This page is just for random little functions. That's it.
GODS stands for Graph of Dimensional states. It is similar to MiTerSkyArk's GOSS function, but more powerful.
GODS(N) is the number of combinations of an N x N x N ... N x N hypercube in N+1 dimensions, with N+1 colors.
The function is also equivalent to (N+1)^N^(N+1), which looks pretty neat.
For example, GODS(1) is 2, as there are 2 colors of a 1x1 grid.
GODS(2) = 6561, as it is 3^2^3 = 3^8.
GODS(3) ~ 5e48
GODS(4) ~ 5e715 (I'm using ExpantaNum to get these big number values)
GODS(100) ~ 10^10^202
GODS(10^100) ~ 10^10^10^102 (i call this number godsgol)
GODS(n) is still in the exponential range, but it's more like f^2[2](n)
The hyptorial is denoted with a ? symbol.
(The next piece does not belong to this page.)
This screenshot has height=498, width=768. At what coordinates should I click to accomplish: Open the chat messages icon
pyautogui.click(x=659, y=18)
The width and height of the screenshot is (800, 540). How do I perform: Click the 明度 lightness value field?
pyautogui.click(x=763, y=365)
n? = n{n}n{n-1}n{n-2}...n^^n^n
You can put the ? BEFORE the n to do the WEAK hyptorial: ?n = n^n^^n...n{n-1}n{n}n. In other words, switch the order of the operations placed.
2? = 2^^2^2 = 2^^4 = 65536 (finally a function where 2 isn't degenerate)
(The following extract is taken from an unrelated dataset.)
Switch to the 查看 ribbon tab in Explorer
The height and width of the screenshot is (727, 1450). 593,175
3? = 3^^^3^^3^3 = 3^^^3^^27 = 3^^^3^3^3...3^3^3 with 28 3s in the whole expression.
?2 = 2^2^^2 = 2^4 = 16
?3 = 3^3^^3^^^3 = 3^3^^^4 by rules of pentation
?4 = 4^4^^4^^^4^^^^4 = 4^4^^4^^^^5 by rules of hexation
n? necessarily grows slower than n{n+1}n, but faster than n{n}n, so it's growth rate is around omega, and ?n clearly grows slower than n?, though I don't know the growth rate of it.